Crude futures rebounded on a weaker dollar, resuming a rise sparked by a cut in oil output agreed this week by the Organization of Petroleum Exporting Countries, the first since 2008. Russia also agreed to reduce production for the first time in 15 years.
The strength of the U.S. November payrolls report had been seen as critical for the Fed to lift rates again for the first time in nearly a year.
“Our view is that, aside from tax and death, a December hike is a certainty and it’s priced into the market at this point,” said Shannon Soccocia, head of asset allocation at Boston Private Wealth.
The U.S. unemployment rate slipped to 4.6 percent last month, its lowest in more than nine years, but wages unexpectedly fell 0.1 percent, dashing expectations of faster growth in household income that would fire up inflation.
“We are pretty close to full employment, but we are not seeing upward pressure on wages,” said Kathy Jones, chief fixed income strategist at Schwab Center for Financial Research.
After the wages data, longer-dated U.S. Treasury yields retreated further from the near 1-1/2-year peaks they reached on Thursday.

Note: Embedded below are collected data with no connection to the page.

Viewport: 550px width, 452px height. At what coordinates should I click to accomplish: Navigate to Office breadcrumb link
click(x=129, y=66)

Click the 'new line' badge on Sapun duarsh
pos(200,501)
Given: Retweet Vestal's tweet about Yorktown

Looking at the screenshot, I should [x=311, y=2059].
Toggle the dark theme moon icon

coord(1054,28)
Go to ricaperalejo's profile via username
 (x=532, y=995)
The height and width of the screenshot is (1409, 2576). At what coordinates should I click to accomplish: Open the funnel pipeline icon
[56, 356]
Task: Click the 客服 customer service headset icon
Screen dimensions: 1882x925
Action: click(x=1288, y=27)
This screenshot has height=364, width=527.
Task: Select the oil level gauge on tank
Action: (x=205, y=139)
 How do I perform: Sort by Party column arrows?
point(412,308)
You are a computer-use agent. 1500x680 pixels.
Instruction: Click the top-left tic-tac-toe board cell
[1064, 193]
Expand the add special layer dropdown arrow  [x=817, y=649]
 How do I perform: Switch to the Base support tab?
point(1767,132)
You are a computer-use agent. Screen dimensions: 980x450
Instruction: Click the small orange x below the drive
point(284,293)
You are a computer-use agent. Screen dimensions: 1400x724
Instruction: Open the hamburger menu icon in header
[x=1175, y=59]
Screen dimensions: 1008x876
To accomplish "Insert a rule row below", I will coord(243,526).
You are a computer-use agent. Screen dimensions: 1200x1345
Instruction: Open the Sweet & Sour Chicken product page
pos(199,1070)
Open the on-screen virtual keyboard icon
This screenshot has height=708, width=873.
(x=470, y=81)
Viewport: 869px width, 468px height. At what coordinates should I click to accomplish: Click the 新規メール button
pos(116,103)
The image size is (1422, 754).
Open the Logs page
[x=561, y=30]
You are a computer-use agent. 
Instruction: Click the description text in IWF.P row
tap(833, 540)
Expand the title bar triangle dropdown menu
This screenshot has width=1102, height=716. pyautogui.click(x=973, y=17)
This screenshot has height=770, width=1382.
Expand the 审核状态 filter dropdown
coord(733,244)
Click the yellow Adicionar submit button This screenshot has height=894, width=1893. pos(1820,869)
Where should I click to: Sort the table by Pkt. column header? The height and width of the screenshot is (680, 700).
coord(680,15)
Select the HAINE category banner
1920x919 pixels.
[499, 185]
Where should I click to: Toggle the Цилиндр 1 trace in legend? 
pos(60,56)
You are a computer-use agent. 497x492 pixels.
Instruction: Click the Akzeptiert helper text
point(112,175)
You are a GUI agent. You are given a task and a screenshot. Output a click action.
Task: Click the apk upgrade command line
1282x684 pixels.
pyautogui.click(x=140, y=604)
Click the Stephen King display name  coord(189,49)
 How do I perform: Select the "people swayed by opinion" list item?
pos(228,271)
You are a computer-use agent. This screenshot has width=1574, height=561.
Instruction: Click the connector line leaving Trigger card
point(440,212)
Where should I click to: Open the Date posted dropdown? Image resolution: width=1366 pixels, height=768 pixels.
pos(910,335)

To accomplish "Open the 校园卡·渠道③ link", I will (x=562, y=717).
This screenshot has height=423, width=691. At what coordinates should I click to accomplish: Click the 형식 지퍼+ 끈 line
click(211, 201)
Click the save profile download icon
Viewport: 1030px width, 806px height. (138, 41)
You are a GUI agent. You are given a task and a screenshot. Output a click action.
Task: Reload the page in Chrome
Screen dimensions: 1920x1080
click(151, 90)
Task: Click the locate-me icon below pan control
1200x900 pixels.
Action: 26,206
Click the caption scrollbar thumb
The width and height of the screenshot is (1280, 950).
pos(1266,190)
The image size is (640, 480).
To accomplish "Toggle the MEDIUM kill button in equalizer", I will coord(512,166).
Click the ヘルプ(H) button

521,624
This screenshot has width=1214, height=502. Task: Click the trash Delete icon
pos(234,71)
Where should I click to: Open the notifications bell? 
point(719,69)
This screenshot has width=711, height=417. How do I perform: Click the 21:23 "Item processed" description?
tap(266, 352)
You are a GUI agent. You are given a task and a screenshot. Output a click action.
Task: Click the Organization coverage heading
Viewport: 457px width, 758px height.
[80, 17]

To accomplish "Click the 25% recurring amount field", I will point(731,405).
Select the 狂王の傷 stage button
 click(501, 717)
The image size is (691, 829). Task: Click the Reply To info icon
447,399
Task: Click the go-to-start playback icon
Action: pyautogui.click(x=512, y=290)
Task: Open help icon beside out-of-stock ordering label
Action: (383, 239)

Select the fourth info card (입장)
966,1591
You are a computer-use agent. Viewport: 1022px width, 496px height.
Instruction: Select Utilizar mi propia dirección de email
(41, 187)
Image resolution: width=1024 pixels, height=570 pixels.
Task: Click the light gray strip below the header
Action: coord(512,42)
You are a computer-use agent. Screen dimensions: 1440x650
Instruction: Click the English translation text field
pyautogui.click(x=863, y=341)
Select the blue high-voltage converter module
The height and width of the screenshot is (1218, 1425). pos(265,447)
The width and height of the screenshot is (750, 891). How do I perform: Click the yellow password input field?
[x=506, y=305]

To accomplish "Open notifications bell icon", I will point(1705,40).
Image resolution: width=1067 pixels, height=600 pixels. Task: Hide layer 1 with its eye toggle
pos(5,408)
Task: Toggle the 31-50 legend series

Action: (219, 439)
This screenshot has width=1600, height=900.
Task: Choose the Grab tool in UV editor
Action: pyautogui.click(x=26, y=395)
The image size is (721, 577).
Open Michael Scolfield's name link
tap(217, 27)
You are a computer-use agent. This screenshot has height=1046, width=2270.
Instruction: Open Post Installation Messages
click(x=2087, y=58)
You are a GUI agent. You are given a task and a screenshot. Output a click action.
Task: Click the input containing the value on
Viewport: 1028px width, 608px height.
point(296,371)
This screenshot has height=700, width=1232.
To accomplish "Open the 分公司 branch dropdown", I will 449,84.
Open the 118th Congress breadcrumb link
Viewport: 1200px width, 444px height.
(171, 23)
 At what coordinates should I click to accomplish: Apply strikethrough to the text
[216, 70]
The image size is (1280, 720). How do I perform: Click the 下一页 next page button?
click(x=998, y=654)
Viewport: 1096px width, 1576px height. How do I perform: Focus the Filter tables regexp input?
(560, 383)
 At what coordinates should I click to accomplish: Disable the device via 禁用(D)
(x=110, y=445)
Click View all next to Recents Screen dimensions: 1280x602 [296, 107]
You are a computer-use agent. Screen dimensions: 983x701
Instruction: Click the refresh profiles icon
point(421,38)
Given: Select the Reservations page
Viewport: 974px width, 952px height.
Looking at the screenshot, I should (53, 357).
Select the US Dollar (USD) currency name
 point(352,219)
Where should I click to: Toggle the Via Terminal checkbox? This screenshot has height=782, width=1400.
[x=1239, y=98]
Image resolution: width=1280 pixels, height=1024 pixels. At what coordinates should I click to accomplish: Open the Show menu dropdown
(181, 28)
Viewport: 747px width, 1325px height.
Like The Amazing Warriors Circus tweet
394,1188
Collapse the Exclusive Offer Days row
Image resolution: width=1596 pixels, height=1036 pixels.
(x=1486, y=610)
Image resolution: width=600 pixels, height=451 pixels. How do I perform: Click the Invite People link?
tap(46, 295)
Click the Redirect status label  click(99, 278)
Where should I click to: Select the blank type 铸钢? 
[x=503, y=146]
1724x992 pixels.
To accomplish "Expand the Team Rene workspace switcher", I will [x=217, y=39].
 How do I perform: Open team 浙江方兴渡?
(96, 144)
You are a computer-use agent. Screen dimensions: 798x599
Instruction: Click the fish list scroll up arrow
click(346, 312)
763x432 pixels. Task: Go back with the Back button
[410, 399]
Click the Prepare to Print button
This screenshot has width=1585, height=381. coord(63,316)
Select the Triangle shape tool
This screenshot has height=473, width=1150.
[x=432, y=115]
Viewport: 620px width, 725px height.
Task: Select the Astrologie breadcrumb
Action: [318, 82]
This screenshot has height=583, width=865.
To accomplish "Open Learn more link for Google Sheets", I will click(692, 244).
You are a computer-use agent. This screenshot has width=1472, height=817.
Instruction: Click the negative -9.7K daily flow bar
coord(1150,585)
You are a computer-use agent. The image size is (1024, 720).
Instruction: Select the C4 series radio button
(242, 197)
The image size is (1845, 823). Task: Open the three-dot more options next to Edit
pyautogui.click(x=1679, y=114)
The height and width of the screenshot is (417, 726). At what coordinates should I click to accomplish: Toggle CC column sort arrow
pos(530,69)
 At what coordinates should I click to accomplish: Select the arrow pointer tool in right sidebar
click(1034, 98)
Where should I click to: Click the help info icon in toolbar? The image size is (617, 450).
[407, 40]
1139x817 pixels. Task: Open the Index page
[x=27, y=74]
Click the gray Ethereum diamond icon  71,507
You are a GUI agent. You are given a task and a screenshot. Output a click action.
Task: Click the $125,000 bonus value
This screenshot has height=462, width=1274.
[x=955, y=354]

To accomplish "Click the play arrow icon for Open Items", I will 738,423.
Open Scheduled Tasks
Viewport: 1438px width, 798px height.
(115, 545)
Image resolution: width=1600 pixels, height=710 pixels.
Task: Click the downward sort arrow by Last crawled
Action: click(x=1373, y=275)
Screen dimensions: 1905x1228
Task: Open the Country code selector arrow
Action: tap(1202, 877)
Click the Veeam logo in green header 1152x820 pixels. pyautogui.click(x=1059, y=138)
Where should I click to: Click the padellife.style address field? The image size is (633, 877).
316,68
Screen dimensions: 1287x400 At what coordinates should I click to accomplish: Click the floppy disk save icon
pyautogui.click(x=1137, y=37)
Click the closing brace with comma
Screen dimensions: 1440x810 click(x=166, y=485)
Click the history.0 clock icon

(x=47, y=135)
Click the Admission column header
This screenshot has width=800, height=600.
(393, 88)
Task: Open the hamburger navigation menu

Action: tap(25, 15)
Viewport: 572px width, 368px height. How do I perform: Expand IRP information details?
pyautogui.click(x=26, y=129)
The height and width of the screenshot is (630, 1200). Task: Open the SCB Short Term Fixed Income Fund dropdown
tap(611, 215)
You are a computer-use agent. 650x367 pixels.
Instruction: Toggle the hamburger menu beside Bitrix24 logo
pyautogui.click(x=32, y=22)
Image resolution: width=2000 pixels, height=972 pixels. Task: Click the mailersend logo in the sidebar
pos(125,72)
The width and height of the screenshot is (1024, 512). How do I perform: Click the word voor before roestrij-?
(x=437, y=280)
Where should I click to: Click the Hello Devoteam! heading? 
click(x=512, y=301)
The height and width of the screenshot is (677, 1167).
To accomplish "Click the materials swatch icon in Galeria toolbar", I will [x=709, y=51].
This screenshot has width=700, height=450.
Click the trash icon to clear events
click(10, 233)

The benchmark 10-year Treasury note yield was down 5 basis points at 2.387 percent and the German 10-year Bund yield fell 6 basis points to 0.293 percent.
As bond markets took a breather from their massive selloff since Donald Trump’s U.S. presidential win, global equities were on the back foot as investors took profits on a run-up on bets that tax cuts and less regulations which Trump campaigned on would be enacted and spur faster economic growth.
The Dow Jones industrial average was up 1.33 points, or 0.01 percent, to 19,193.26, the S&P 500 was up 6.24 points, or 0.28 percent, to 2,197.32 and the Nasdaq Composite was up 23.40 points, or 0.45 percent, to 5,274.50.
MSCI’s broadest index of Asia-Pacific shares outside Japan fell 0.73 percent to 430.75.
The MSCI world equity index, which tracks shares in 45 nations, rose 0.15 percent to 413.08.
Anxiety over the possibility of Italians rejecting Prime Minister Matteo Renzi’s referendum, which could fuel political instability in euro zone’s third-biggest economy, has caused choppy trading across European markets.
Europe’s broad FTSEurofirst 300 index dropped 0.16 percent at 1,340.65.
The euro was down as much as 0.3 percent at $1.0626 before recovering following the November U.S. jobs report. The euro zone common currency was last up 0.1 percent at $1.0670.
The dollar index was down 0.3 percent at 100.74.
A weaker greenback helped reversed the oil market’s initial losses. Brent crude was last up 0.4 percent at $54.16 a barrel. U.S. crude was last up 0.6 percent, at $51.34 per barrel.
Spot gold prices rose 0.4 percent to $1,175.86 an ounce.